TIME STILL LOATHES THE EIGHTIES

Time published an article last week about how great life is in the United States. “We’re living longer, breathing cleaner air, drinking cleaner water. Crime is in a free fall . . . and the downtowns we once gave up for dead are bristling with coffee bars, green markets, life.” Maybe you remember life in the U.S.A. as being pretty good in the ’80s, too? No way, says Time.

Some might have thought that the blame-it-on-Reagan ethic that once pervaded establishment journalism had run its course, but it still thrives in the Time-Life building. Time’s Eric Pooley asserts that “in the ’80s, morning in America sounded good but proved to be a false dawn. The expansion was fueled by ‘high-yield’ junk bonds and government debt, and when interest rates soared and the market crashed, the junk dealers on Wall Street started to look like perfect mirror images of the crack entrepreneurs in the slums.”

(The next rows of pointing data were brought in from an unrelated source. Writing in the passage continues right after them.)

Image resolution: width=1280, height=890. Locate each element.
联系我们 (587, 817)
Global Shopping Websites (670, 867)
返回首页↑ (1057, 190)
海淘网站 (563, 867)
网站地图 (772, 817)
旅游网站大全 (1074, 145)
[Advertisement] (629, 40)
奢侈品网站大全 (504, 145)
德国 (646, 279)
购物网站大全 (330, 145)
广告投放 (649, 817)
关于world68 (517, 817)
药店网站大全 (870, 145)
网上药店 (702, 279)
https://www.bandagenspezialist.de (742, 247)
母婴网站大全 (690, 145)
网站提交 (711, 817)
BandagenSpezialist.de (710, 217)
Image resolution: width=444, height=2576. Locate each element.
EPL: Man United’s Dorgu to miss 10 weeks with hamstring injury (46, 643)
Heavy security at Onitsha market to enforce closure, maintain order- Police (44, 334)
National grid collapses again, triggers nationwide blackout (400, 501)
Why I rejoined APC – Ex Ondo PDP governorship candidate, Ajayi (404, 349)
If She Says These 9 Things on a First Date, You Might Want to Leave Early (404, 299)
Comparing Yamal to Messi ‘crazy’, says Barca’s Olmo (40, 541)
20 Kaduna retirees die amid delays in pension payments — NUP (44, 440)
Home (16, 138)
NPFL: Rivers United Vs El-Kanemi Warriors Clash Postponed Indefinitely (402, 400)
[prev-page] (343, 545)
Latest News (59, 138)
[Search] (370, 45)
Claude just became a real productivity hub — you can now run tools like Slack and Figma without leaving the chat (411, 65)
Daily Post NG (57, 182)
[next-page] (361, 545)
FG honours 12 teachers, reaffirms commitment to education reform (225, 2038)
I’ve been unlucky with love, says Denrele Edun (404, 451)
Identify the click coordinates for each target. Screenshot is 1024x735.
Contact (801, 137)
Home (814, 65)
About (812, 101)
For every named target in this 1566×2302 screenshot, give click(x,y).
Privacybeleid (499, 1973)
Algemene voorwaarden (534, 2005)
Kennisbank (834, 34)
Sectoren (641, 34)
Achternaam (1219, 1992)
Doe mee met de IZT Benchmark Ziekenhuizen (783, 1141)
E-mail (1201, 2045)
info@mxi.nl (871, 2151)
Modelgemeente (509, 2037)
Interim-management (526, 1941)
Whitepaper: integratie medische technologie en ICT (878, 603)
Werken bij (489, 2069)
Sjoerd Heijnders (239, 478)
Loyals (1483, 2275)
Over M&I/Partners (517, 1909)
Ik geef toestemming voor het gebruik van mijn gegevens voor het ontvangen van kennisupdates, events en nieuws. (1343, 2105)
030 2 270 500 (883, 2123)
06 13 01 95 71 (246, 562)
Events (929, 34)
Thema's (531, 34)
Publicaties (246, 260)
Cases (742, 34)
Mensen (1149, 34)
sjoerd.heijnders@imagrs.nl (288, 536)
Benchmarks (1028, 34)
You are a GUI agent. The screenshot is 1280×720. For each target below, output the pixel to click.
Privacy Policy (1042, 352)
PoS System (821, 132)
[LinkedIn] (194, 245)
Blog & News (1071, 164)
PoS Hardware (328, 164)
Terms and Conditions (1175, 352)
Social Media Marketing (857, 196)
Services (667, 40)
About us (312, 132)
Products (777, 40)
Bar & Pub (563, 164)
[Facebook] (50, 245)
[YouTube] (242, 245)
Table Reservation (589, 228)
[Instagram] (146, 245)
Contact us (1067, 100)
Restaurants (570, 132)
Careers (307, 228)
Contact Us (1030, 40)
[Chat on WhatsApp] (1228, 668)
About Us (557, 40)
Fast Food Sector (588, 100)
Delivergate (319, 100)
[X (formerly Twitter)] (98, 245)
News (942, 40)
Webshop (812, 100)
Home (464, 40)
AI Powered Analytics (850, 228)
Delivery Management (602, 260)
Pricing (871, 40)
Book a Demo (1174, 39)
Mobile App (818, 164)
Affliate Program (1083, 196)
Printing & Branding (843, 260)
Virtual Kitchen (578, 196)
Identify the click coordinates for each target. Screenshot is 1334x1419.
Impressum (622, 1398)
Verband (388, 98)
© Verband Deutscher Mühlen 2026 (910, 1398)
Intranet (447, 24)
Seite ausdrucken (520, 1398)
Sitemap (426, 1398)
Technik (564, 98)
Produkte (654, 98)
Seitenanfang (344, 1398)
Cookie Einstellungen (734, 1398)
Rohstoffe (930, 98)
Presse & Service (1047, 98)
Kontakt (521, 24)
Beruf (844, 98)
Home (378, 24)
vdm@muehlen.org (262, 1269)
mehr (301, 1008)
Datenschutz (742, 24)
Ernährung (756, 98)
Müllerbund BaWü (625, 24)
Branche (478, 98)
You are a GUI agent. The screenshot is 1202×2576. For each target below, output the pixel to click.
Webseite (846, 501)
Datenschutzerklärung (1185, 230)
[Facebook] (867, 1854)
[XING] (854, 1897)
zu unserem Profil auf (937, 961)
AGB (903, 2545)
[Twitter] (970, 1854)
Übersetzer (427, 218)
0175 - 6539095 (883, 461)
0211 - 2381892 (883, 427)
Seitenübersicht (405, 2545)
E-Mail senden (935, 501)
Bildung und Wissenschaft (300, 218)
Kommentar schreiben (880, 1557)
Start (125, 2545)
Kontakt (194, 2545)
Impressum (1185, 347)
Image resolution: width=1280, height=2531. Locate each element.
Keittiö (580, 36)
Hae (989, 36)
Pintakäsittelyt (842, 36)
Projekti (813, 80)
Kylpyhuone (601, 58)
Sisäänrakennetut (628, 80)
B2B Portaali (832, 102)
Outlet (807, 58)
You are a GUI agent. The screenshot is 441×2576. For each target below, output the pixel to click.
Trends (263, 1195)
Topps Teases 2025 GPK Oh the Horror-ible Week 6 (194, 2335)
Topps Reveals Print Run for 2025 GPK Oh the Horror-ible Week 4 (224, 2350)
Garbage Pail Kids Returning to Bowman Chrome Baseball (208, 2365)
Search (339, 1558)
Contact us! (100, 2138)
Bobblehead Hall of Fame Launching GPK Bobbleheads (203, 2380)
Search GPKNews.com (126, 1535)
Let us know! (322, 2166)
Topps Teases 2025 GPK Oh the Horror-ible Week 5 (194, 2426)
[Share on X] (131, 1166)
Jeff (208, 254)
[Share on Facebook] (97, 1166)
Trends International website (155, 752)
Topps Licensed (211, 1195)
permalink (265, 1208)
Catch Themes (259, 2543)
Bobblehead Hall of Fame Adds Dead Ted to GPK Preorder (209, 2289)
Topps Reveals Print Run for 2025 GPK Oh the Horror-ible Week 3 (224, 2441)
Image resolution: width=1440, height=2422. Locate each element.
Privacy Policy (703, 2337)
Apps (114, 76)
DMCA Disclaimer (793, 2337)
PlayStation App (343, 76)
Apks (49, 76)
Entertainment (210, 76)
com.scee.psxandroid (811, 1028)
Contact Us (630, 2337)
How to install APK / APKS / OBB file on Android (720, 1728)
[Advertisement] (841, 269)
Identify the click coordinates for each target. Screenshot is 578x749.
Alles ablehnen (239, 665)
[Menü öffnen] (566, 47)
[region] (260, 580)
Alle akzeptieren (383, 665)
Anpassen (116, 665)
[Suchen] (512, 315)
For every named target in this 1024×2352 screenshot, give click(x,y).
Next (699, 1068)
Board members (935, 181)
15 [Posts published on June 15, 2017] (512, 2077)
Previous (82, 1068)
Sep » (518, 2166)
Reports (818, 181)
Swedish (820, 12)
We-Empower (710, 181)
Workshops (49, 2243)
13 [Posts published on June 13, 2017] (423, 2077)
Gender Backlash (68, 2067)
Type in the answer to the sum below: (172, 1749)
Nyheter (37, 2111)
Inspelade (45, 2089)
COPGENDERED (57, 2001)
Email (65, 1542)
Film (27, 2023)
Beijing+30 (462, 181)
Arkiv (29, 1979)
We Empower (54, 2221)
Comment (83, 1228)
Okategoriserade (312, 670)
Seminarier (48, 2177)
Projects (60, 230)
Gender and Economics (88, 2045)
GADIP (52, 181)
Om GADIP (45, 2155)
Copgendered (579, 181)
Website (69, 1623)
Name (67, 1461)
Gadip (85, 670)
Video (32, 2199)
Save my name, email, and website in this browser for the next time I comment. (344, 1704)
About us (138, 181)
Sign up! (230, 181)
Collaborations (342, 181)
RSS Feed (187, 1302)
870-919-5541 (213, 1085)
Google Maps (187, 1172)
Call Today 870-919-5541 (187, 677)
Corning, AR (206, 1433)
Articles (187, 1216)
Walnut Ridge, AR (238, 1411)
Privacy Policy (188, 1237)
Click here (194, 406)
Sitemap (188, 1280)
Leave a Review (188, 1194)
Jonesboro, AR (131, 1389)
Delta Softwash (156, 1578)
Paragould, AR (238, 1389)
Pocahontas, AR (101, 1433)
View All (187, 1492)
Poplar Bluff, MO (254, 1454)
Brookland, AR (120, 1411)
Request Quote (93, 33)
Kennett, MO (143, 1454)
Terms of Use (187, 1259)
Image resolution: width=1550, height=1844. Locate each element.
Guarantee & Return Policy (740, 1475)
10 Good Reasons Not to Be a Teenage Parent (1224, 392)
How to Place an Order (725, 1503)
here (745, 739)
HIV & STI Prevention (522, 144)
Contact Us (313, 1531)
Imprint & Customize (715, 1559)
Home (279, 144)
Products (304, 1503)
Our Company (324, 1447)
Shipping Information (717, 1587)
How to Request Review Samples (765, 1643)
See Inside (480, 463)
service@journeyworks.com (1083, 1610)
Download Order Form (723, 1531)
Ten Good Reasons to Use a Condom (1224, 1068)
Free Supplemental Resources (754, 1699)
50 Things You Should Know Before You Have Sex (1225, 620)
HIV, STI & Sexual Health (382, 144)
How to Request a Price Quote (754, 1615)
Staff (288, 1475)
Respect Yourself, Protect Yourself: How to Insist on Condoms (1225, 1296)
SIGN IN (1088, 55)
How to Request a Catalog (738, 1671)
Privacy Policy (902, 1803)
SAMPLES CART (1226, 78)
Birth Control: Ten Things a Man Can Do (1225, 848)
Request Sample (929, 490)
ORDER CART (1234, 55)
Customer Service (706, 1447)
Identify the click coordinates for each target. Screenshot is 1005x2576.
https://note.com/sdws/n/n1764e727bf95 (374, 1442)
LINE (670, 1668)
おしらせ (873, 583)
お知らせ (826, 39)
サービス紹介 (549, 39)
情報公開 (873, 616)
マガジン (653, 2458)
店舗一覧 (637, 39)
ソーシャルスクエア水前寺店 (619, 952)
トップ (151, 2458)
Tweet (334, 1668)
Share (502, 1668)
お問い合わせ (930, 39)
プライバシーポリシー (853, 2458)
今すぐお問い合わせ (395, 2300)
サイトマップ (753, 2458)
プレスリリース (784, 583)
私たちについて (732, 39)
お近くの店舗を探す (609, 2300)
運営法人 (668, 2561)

Come again? Junk-bond dealers as crack dealers? This analysis is sufficiently misguided that it doesn’t merit a serious rebuttal, except to point out that it was “junk bonds” that financed (among many other useful things) the rise of the Turner Broadcasting System, which last time we checked had merged with Pooley’s employers, making him, we suppose, the ” perfect mirror image” of a low-level dealer.